The filing record also includes capital-structure disclosures related to convertible senior notes, warrants to purchase common stock, share repurchase plans and common-stock matters. Proxy materials document board elections, executive compensation, equity awards and shareholder voting items, while current reports provide formal exhibits for press releases and material agreements.
Enovix Corporation (ENVX) – Form 4 insider filing
President & CEO Rajendra K. Talluri reported an F-code transaction dated 1 July 2025, indicating shares were withheld to satisfy tax obligations arising from the vesting of restricted stock units (RSUs). A total of 15,539 common shares were withheld at an indicated price of $10.15 each. Following the transaction, Talluri’s reported beneficial ownership stands at 2,417,796 common shares, of which 1,962,556 are issuable upon future RSU settlement.
No open-market buying or selling occurred; the disposition does not reflect a strategic sale but an administrative tax-withholding event. Ownership remains substantial, suggesting continued management alignment with shareholders.
Enovix Corporation (ENVX) – Form 4 insider filing: Chief Legal Officer Arthi Chakravarthy reported an automatic share withholding related to the vesting of restricted stock units (RSUs) on 24 June 2025. The Form 4 lists 2,217 common shares withheld under transaction code “F,” which denotes payment of tax liabilities by retaining/disposing issuer shares rather than a discretionary market sale. The shares were valued at $8.60 each, implying an aggregate value of roughly $19 k for tax settlement purposes.
Following the withholding, Chakravarthy’s beneficial ownership stands at 438,951 common shares, of which 358,363 are still issuable upon settlement of unvested RSUs. Ownership is shown as direct. The filing contains no purchases, open-market sales, option exercises, or 10b5-1 plan indications, and therefore does not signal a change in investment sentiment. It is a routine administrative transaction that does not alter the executive’s net economic exposure to ENVX in a meaningful way.
Enovix Corporation (ENVX) – Form 4 Insider Transaction: President & CEO Rajendra K. Talluri filed a Form 4 reporting an internal share-withholding transaction on 18 June 2025. The filing shows that 17,617 shares of common stock were withheld by the company (transaction code F) to satisfy statutory tax obligations triggered by the same-day vesting of restricted stock units (RSUs). The shares were valued at $8.50 per share, implying a total tax-settlement value of roughly $149,745.

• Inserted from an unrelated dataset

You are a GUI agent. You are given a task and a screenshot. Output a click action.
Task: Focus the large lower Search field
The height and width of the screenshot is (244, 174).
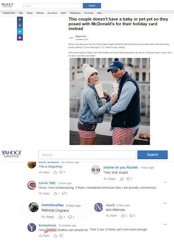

Post-transaction, Talluri’s beneficial ownership stands at 2,433,335 ENVX shares, of which 1,991,958 shares relate to un-settled RSUs that will convert to common stock upon future vesting. No open-market buying or selling occurred; the transaction is purely administrative and does not change the executive’s economic exposure in a meaningful way. There were no derivative securities acquired or disposed of beyond the RSU conversion noted above, and no changes in indirect ownership were reported.
The filing is routine and primarily relevant for corporate-governance transparency rather than indicating a directional view on the company’s prospects. Investors should view the event as neutral: the CEO continues to hold a substantial equity stake, and no liquidity sale was executed.